| Task goal |
Return every line of the rows below that contains the word "should".
———
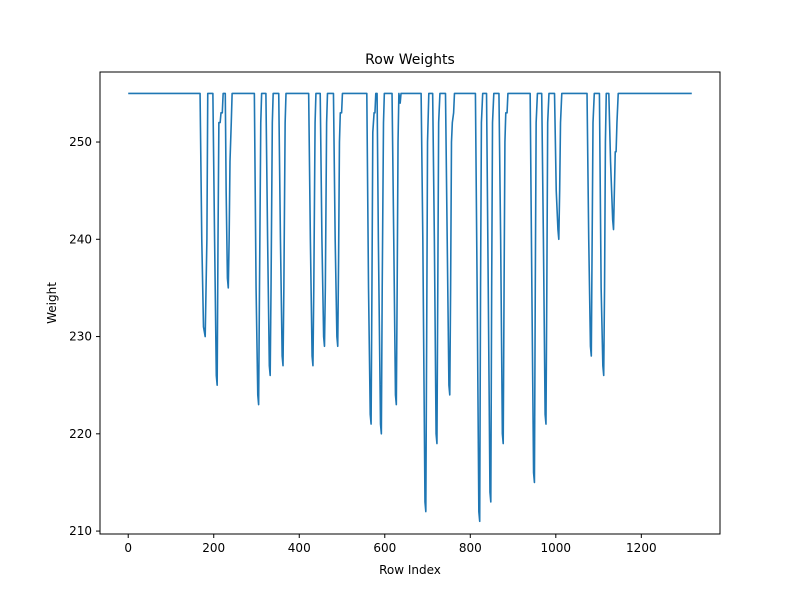  I want to click on x-tick-label: 600, so click(384, 548).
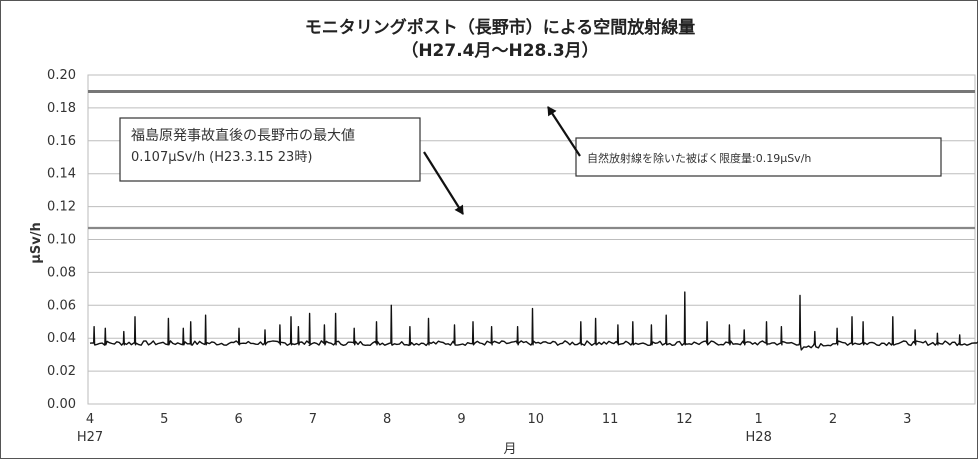 This screenshot has width=978, height=459. What do you see at coordinates (62, 76) in the screenshot?
I see `y-tick-label: 0.20` at bounding box center [62, 76].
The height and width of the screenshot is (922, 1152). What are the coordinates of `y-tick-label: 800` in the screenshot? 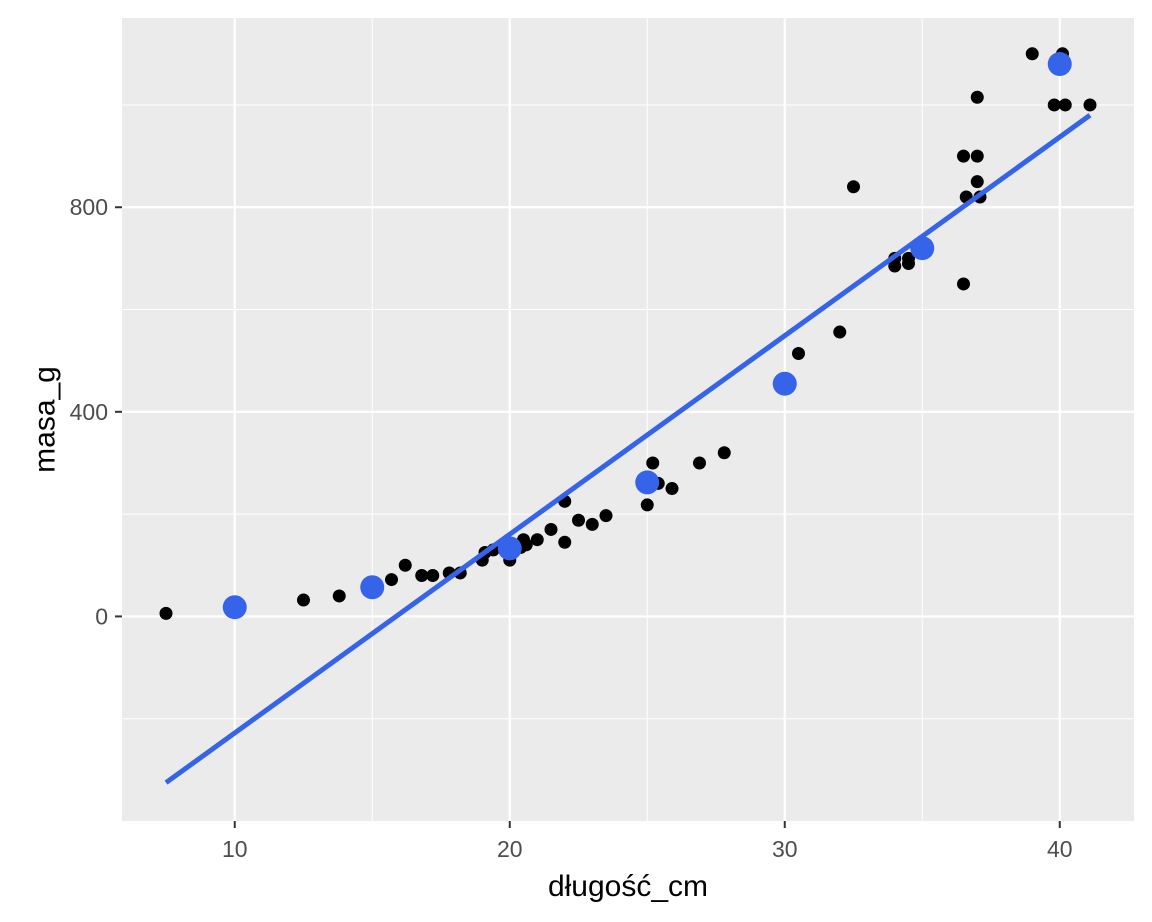 It's located at (89, 207).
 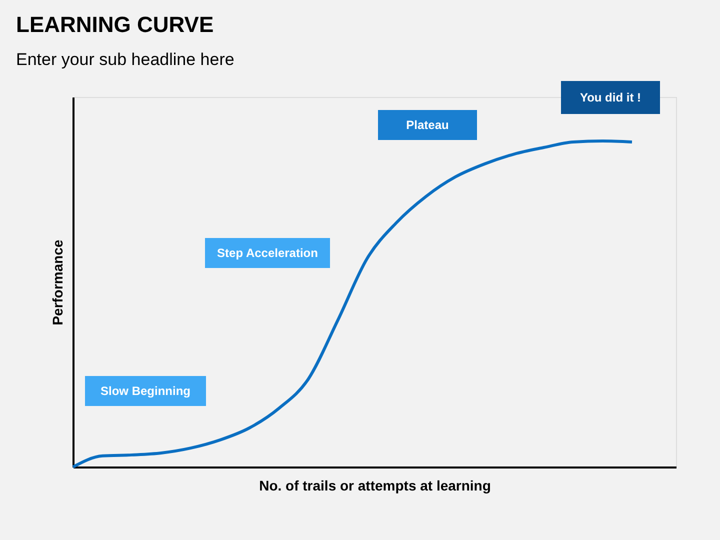 What do you see at coordinates (58, 282) in the screenshot?
I see `y-axis-title: Performance` at bounding box center [58, 282].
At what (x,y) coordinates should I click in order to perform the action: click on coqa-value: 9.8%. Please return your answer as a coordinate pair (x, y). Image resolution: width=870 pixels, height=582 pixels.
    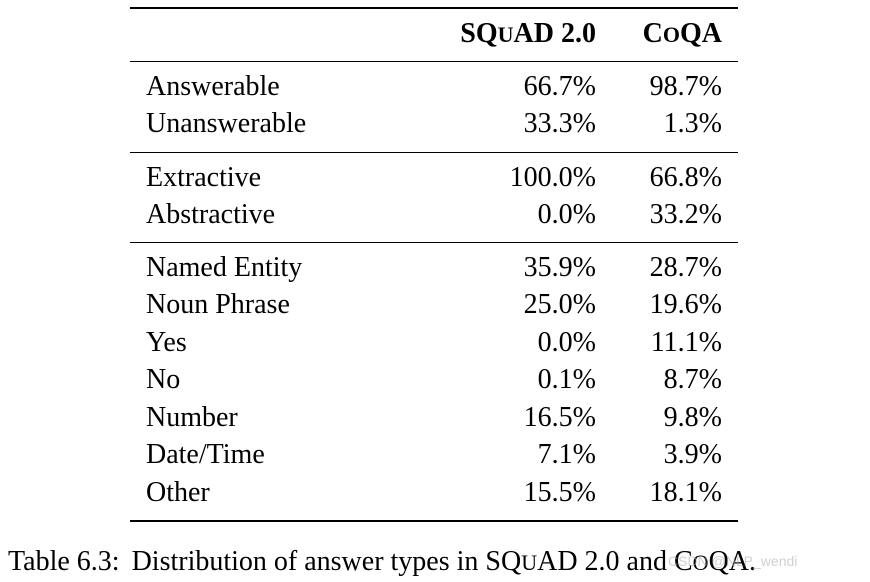
    Looking at the image, I should click on (692, 418).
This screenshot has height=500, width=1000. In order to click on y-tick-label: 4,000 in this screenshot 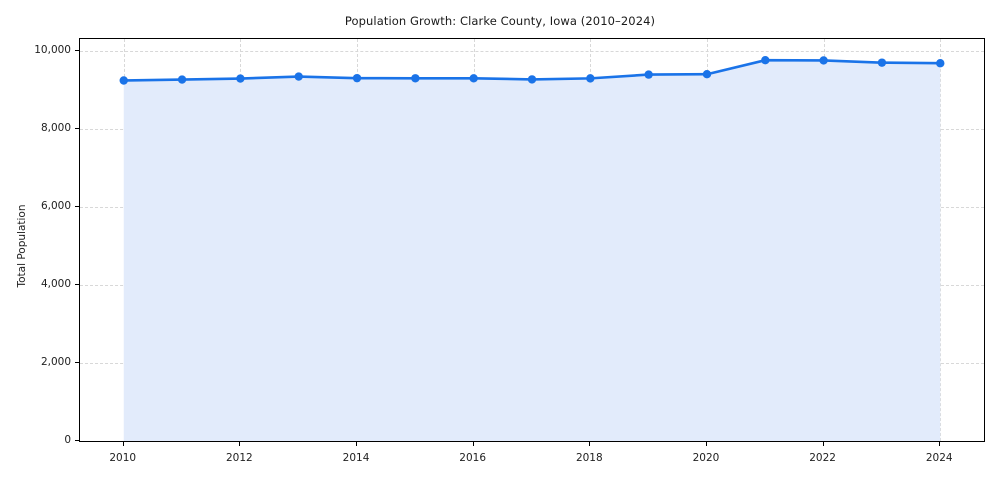, I will do `click(56, 284)`.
———
| Task response |
At what (x,y) coordinates should I click in order to perform the action: click on coqa-value: 9.8%. Please return your answer as a coordinate pair (x, y). Image resolution: width=870 pixels, height=582 pixels.
    Looking at the image, I should click on (692, 418).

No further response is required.